Only nine months after pan-African ISP MWEB bought Afsat and heralded this as the first of several acquisitions, Naspers has put the company up for auction, and a deal might be concluded within nine months. In strategic terms, Naspers is saying publicly that it is getting out of the ISP business.

Khulekani Dlamini, media analyst for Renaissance Specialist Fund Management, said the market liked the sale news as it meant a possible realisation of value for Naspers shareholders. He said MWEB had turnover of nearly R1bn a year, and the sale was unlikely to affect Naspers’ prospects much.

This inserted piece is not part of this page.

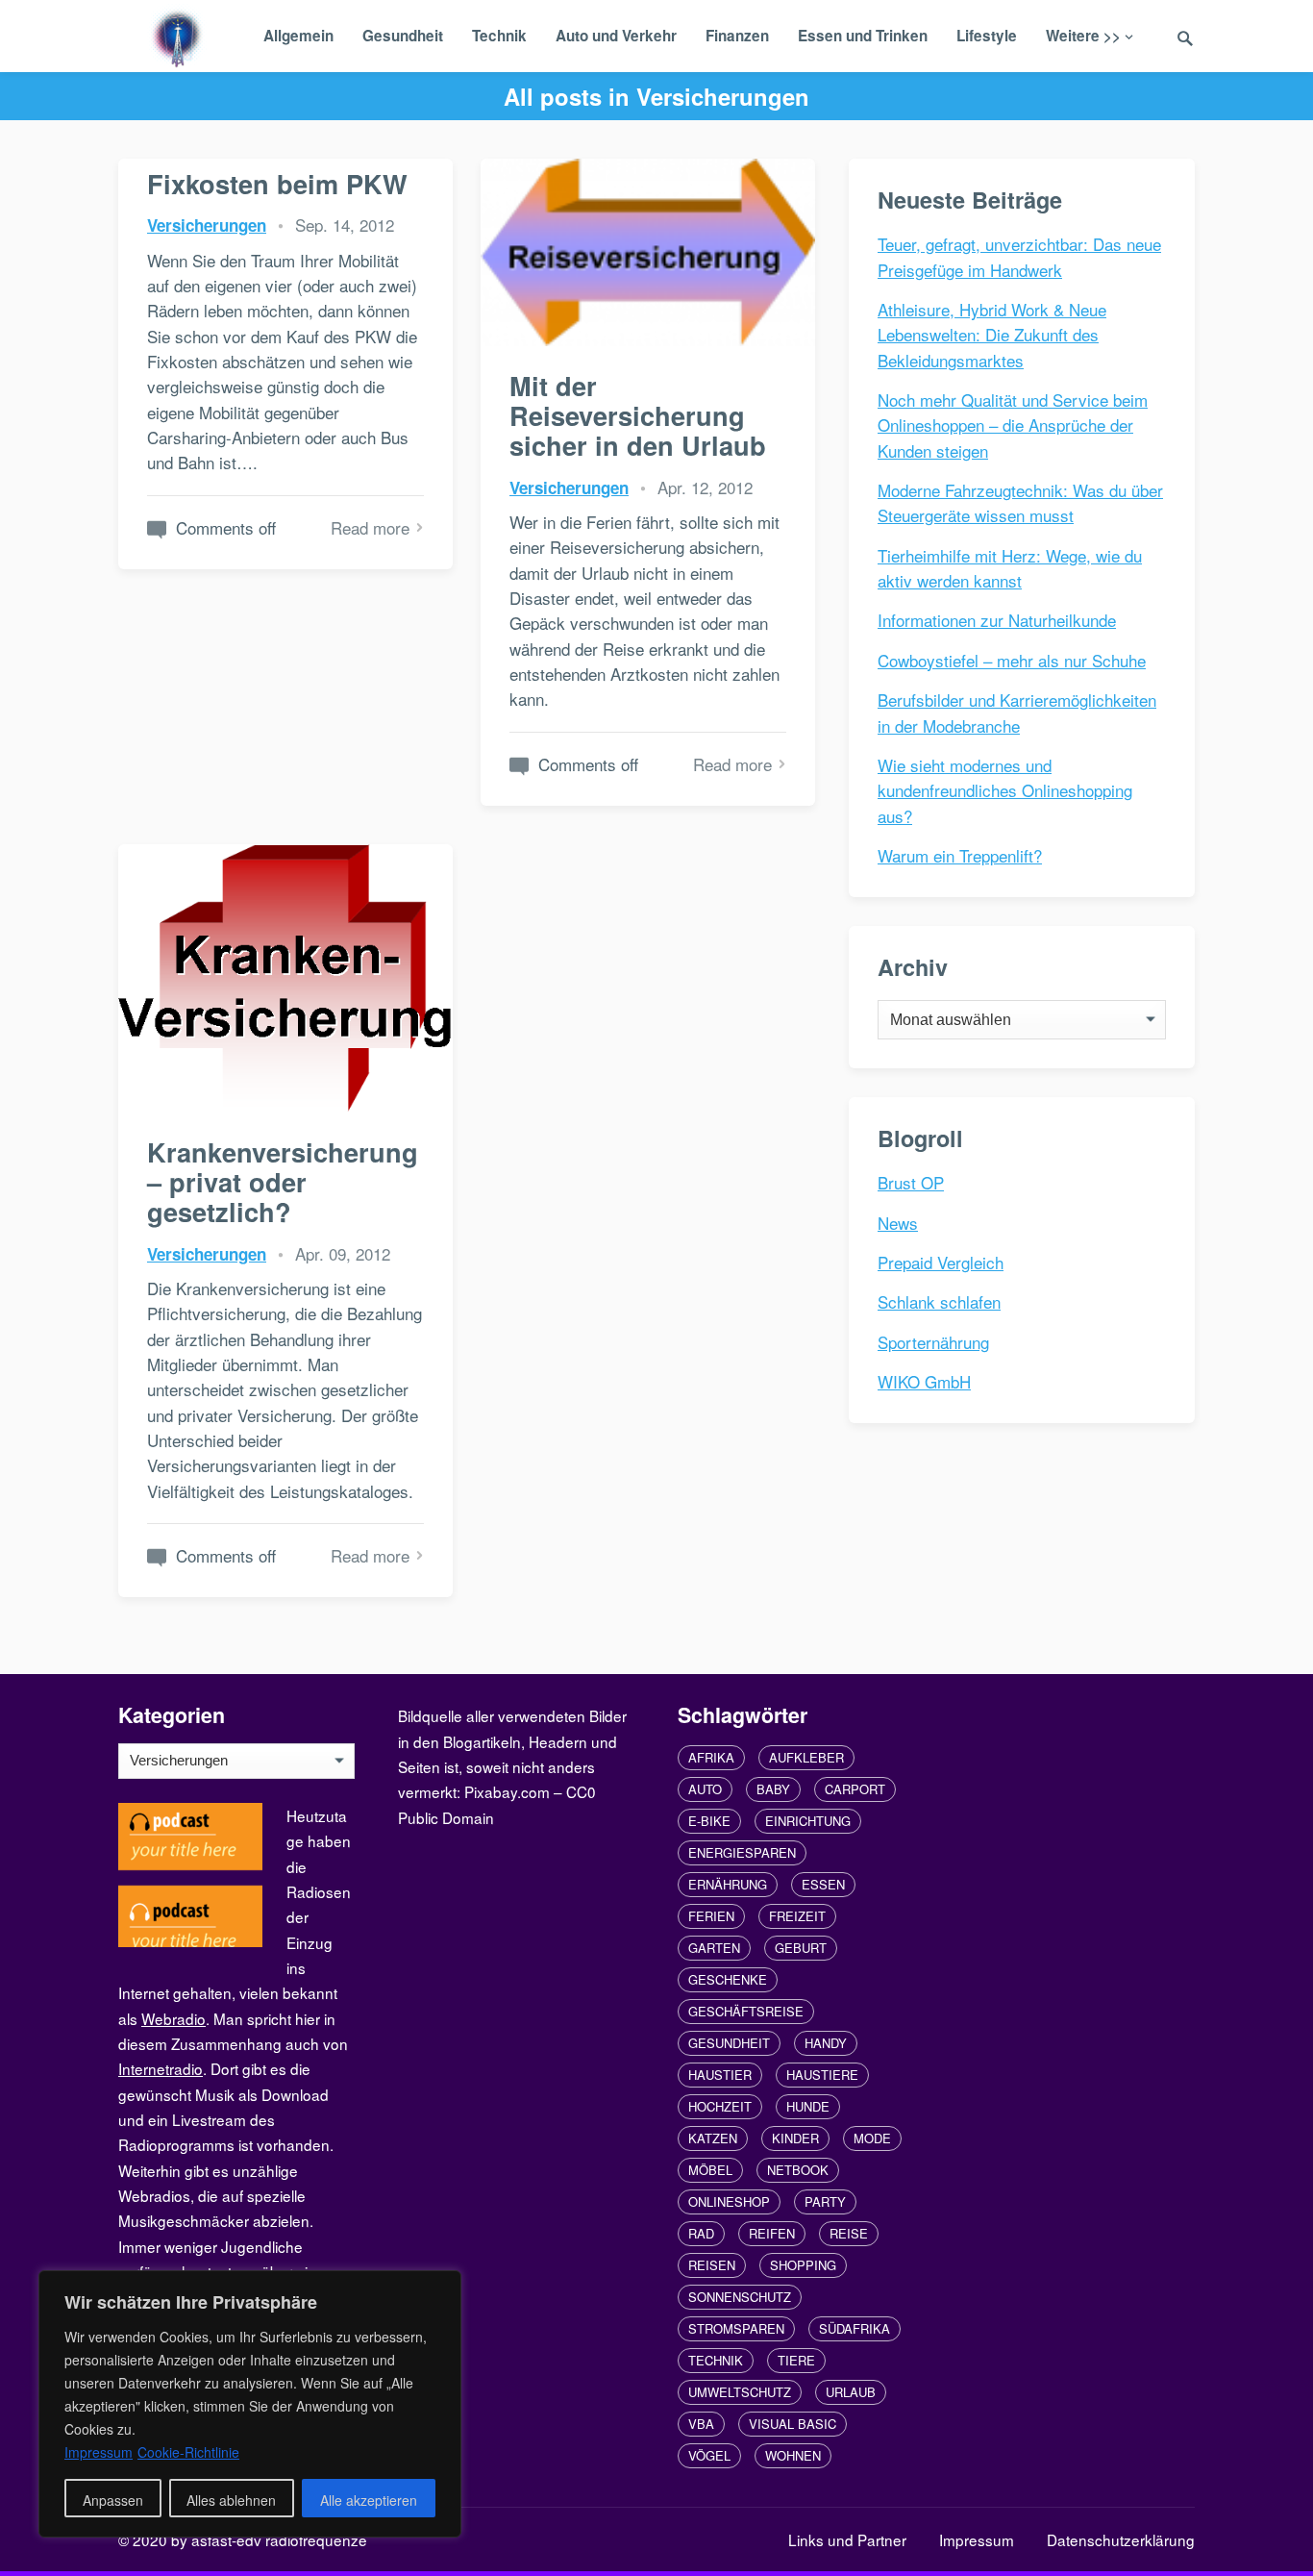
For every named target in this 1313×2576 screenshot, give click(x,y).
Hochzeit (720, 2106)
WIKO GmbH (924, 1381)
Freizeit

MWEB CEO Rudi Jansen said transition to a new majority shareholder was "always difficult", but a shareholder with a telecoms network that could also help drive MWEB's existing businesses in 26 other African countries would bring significant new opportunities.

Potential bidders had been identified. "We've started contacting them. There's been lots of interest." The aim was to sell MWEB on a "tight schedule", possibly in three to nine months, depending on Competition Board approval, Jansen said.

The announcement followed several approaches for MWEB's sale, Naspers said .

Jansen said MWEB was making profits and had more than 320,000 dial-up and broadband customers in the home and business market, 5000 corporate customers in South Africa and 24,000 corporate customers in Africa. Its market share in South Africa was more than 25%.

Although MWEB’s South African operation has borne fruit in terms of profits after considerable investment, its pan-African operations (particularly Nigeria) have made very slow progress. Over the years, it was one of the on-off potential buyers of the other pan-African ISP Africa Online that was landed by Telkom South Africa. Africa Online is still loss-making and although MWEB’s subscriber base is larger, it is hard to imagine that the pan-African element of the business makes a substantial contribution to Naspers’ bottom line.

MWEB was on the verge of investing in a wireless digital broadband network roll-out to exploit its market leadership position in the rapidly growing broadband market. "This strategy, focusing on connectivity, diverges from Naspers's core focus of online content platforms, communities and commerce," Naspers said.

The group's core focus is now on online content, communities and commerce. This includes investments in Tradus, the leading e-commerce platform in eastern Europe, Tencent in China, Mail.ru in Russia and Gadu-Gadu in Poland. Ibibo in India, Sanook in Thailand and 24.com and Mxit in SA continue to grow their communities.